Letter To Marcie - Cooking

To my dear Marcie,

I wanted to thank you about something I do almost every day, which I enjoy, and which I might have given up if it were not for you. Cooking.

I know, I know. I knew how to cook when we met. But you gave me the right and the appreciation for my cooking that made me wanty to cook. You inspired me to branch out, to try new vegetables, foods and tastes.

Most of all, you did not snicker when I told you I knew how to cook.

I learned how to cook passively until my early youth. Watching my father and grandma Pruett, my mother in much younger years, and my Aunt Gemma lent me a curiosity I never had the approval to pursue at home. But I watched and memorized their tricks.
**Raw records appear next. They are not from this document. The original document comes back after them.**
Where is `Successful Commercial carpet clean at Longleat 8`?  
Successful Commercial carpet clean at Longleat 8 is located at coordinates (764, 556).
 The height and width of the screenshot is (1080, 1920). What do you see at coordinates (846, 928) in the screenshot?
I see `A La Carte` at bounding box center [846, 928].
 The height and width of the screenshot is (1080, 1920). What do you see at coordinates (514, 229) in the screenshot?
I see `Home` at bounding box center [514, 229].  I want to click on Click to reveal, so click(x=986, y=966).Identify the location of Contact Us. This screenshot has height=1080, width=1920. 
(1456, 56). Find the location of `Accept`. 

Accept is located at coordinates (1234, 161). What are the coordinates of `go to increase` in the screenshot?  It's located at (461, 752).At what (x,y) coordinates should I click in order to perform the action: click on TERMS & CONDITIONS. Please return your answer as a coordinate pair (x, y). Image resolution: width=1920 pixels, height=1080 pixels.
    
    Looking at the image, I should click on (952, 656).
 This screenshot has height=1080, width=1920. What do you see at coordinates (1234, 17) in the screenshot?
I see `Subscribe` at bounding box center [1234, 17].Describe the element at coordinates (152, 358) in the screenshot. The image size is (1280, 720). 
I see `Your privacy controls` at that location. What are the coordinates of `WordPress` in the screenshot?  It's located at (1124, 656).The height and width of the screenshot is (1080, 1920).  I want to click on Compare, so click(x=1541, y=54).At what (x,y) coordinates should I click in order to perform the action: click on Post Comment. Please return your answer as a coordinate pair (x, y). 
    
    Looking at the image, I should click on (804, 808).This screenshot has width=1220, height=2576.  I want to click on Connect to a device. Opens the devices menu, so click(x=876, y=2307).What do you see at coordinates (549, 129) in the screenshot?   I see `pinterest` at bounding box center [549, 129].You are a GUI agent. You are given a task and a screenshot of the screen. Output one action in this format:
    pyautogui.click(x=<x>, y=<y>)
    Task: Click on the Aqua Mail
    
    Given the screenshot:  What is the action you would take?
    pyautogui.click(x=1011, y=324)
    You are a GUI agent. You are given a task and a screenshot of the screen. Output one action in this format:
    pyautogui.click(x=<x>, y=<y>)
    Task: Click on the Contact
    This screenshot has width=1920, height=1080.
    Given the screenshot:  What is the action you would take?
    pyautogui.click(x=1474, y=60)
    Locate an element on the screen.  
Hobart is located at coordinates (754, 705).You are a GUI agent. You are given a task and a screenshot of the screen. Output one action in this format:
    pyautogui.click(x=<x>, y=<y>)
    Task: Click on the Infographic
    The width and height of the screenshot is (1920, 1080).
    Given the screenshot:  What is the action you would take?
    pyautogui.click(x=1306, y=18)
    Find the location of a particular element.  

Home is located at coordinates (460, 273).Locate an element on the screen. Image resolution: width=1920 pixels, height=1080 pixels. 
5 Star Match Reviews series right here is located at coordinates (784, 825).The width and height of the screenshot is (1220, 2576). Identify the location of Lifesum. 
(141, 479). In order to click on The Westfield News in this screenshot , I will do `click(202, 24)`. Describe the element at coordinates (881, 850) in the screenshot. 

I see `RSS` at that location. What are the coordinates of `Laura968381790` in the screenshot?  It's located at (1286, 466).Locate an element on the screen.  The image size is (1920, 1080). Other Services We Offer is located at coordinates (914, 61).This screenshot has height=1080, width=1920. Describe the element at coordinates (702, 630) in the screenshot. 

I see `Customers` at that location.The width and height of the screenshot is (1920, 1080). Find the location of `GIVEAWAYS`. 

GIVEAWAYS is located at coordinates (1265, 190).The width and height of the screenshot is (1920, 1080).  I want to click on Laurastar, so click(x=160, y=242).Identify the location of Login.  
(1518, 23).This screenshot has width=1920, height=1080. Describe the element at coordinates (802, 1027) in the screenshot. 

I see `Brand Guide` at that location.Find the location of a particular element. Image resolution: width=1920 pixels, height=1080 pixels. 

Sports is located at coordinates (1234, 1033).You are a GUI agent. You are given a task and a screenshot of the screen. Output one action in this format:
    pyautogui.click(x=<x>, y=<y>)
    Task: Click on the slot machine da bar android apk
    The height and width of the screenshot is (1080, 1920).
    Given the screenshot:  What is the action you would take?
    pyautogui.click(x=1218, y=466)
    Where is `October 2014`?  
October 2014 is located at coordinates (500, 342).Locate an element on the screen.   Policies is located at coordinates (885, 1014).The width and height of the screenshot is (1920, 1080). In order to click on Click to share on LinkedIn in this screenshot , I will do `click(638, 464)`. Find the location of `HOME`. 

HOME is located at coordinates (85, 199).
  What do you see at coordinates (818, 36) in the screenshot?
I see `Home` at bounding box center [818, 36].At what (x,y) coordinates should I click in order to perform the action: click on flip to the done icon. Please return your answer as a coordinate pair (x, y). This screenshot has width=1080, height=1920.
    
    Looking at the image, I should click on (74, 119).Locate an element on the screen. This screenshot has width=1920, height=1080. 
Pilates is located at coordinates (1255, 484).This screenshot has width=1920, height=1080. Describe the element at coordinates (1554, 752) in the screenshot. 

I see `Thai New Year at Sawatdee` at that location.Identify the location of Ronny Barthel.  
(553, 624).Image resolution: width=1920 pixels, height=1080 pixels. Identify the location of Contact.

My Aunt Gemma let me cook an omelet once. She was impressed that I had learned to flip it without breaking it. I was 12.

In foster care, I gravitated to the kitchen to observe the preparation of mass meals and learned how to cook in bulk, but with flavor. It was wonderful, and I occasionally got to help, even preparing my first meal for others in a group home at 16.

We had baked chicken breast with carmelized onion and lemon-soaked garlic on top, a side of home-made french fires, a salad with my own dressing, and vegetables were carrots and broccoli, lightly steamed and served with a ramekin of teriyaki and veggie broth.

I did not cook much except for myself after that farewell meal, but I always wanted to again.

You cooked for me and opened the world of French and Italian cuisine. You showed me that different potato types had different uses, not all peppers are green and bell, and convinced me to make my own sauces, fusing the tastes I knew well with those you loved.

You expanded me (in more ways than one). You gave me cooking. I don't know if that kind of inspiration will come from any women I might meet in the future.

You also let me experiment, you let me cook for you, and you honed my skills with knives and tools and techniques, and you taught me a little baking, though I will never be the better of the two of us in that department, either.

What I appreciate most was that you understood that I did not cook to threaten your domestic standing or make you irrelevant, and that if I was better at some style of food than you were, you left it to me.

You did not make me feel less anything for my little hobby, and making you smile when I cooked was always a proud and happy thing. Thank you for doing that every time, even when I know I had as many misses as hits in my cuisine.